--- Supplied passage ---
The models should be developed to accelerate this then.

ie you should be able to say layer one is this text prompt plus this camera angle, layer two is some mountains you cheaply modeled in Blender, layer three is a sketch you drew of today's anime girl.


Totally agree. I am blown away by that image. Midjourney is so bad at anything specific.

On the other hand, SD has just not been on the level of the quality of images I get from Midjourney. The people who counter this I don't think know what they are talking about.

Can't wait to try this.


previous systems could not compose objects within the scene correctly, not to this degree. what changed to allow for this? could this be a heavily cherrypicked example? guess we will have to wait for the paper and model to find out


From the original paper with this technique:

  We introduce Diffusion Transformers (DiTs), a simple transformer-based backbone for diffusion models that outperforms prior U-Net models and inherits the excellent scaling properties of the transformer model class. Given the promising scaling results in this paper, future work should continue to scale DiTs to larger models and token counts. DiT could also be explored as a drop-in backbone for text-to-image models like DALL E 2 and Stable Diffusion.
--- Raw data ---
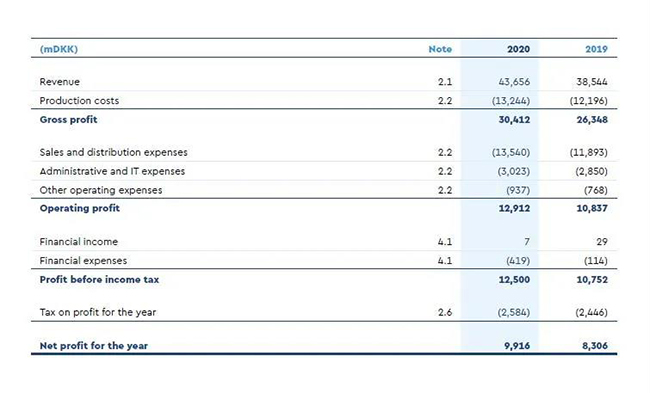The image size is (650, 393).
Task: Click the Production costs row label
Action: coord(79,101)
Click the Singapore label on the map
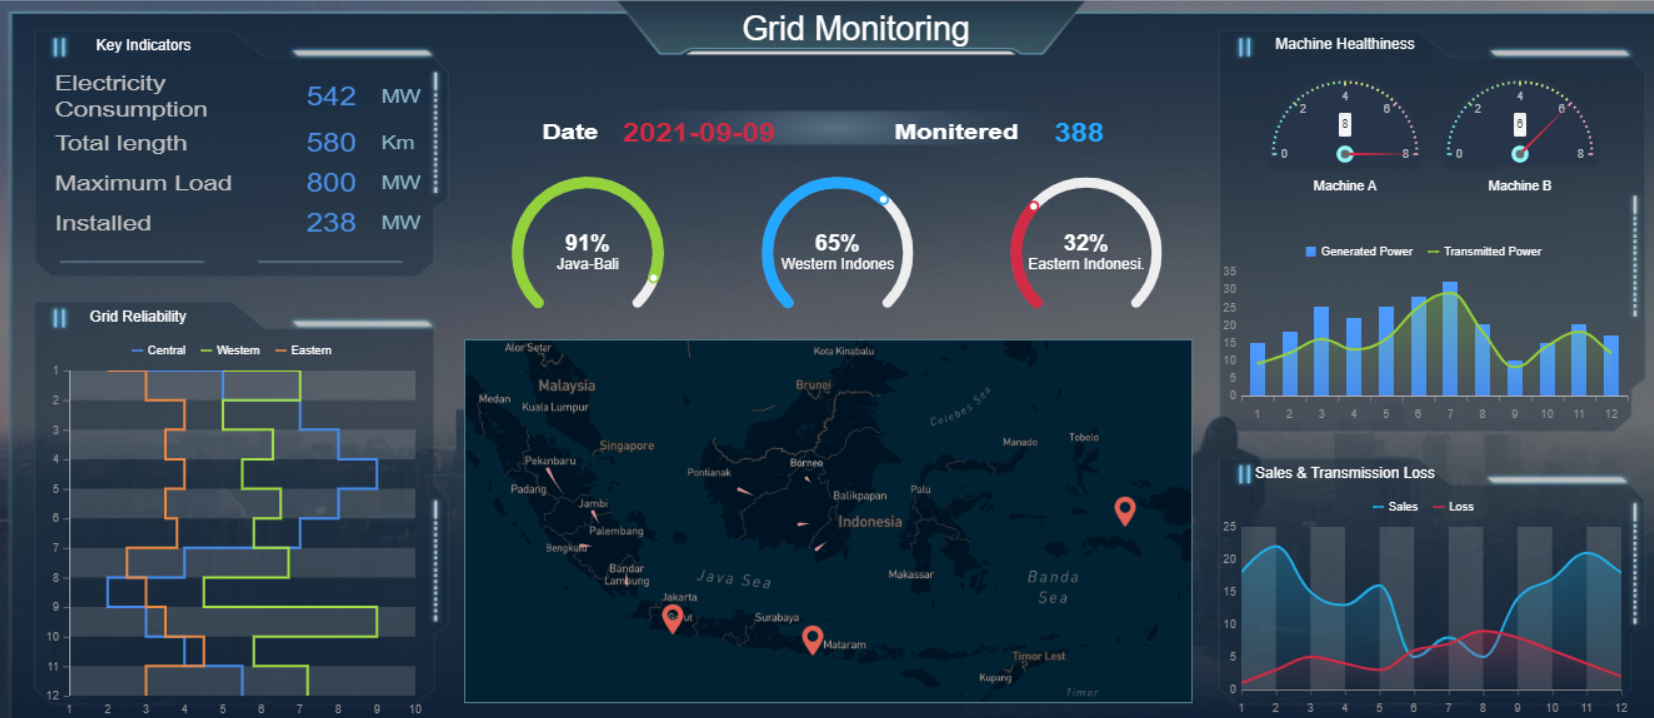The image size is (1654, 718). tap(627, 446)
---
--- Raw data ---
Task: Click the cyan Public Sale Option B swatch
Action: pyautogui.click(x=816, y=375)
---
--- Raw data ---
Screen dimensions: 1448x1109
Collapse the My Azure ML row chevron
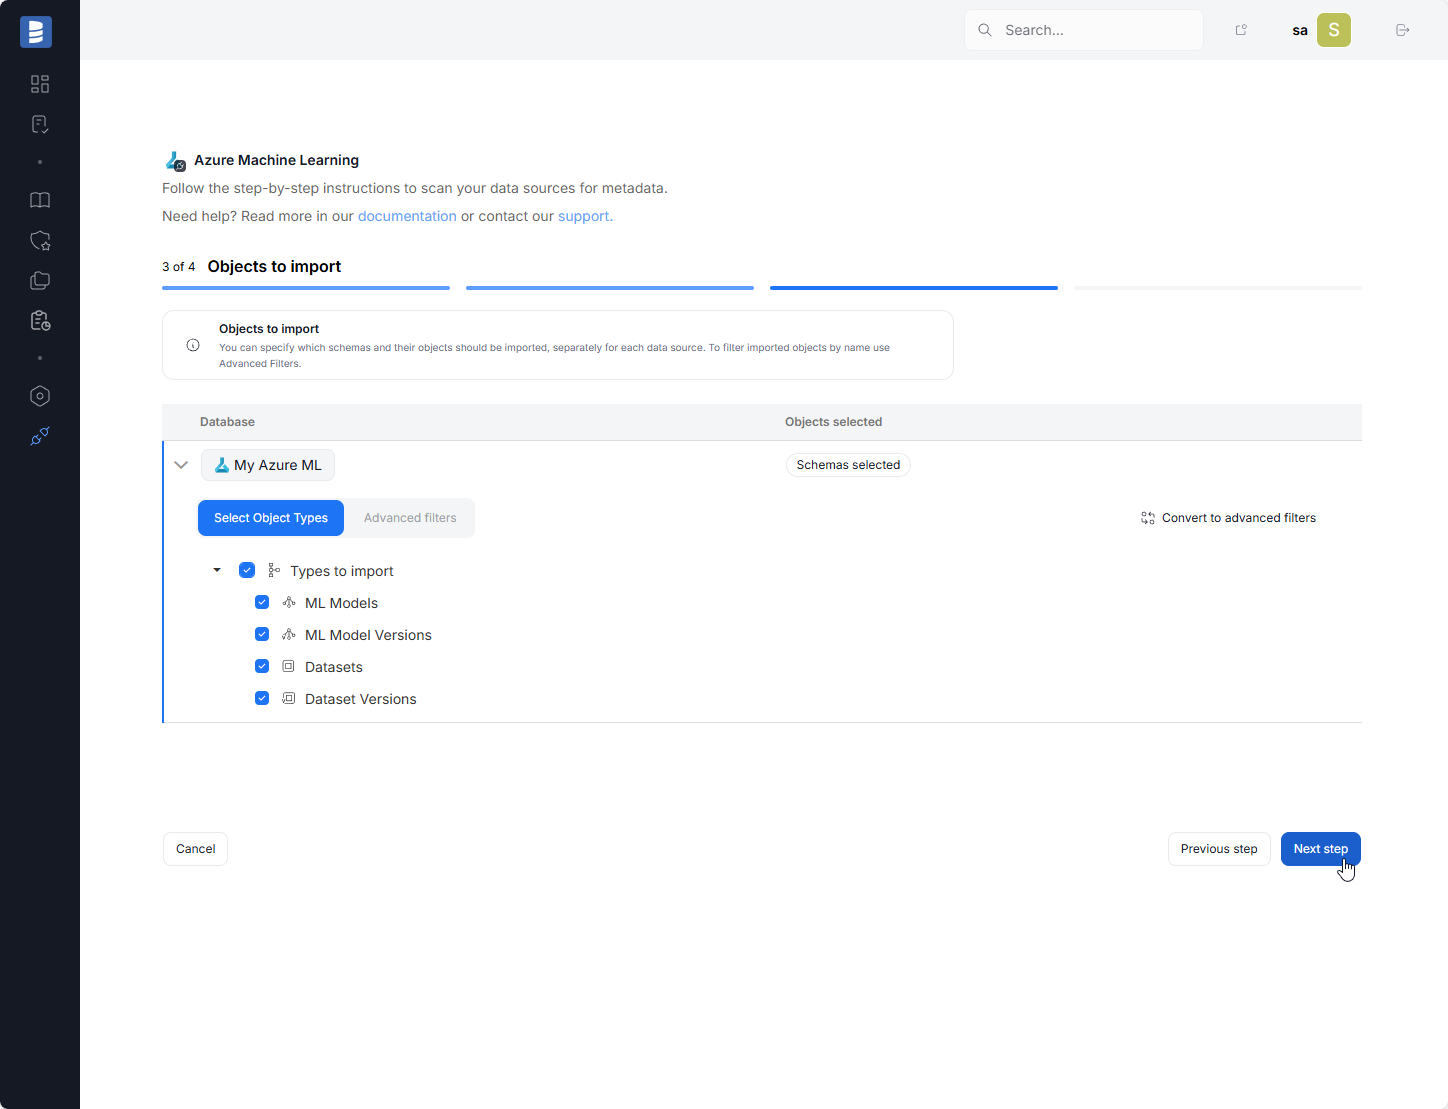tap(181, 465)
---
* _Instructions for the task_
Transcribe the forum thread about image-generation models in full, word for word. Work only from the forum thread; leave the material aside.

* _Task solution_
The models should be developed to accelerate this then.

ie you should be able to say layer one is this text prompt plus this camera angle, layer two is some mountains you cheaply modeled in Blender, layer three is a sketch you drew of today's anime girl.


Totally agree. I am blown away by that image. Midjourney is so bad at anything specific.

On the other hand, SD has just not been on the level of the quality of images I get from Midjourney. The people who counter this I don't think know what they are talking about.

Can't wait to try this.


previous systems could not compose objects within the scene correctly, not to this degree. what changed to allow for this? could this be a heavily cherrypicked example? guess we will have to wait for the paper and model to find out


From the original paper with this technique:

  We introduce Diffusion Transformers (DiTs), a simple transformer-based backbone for diffusion models that outperforms prior U-Net models and inherits the excellent scaling properties of the transformer model class. Given the promising scaling results in this paper, future work should continue to scale DiTs to larger models and token counts. DiT could also be explored as a drop-in backbone for text-to-image models like DALL E 2 and Stable Diffusion.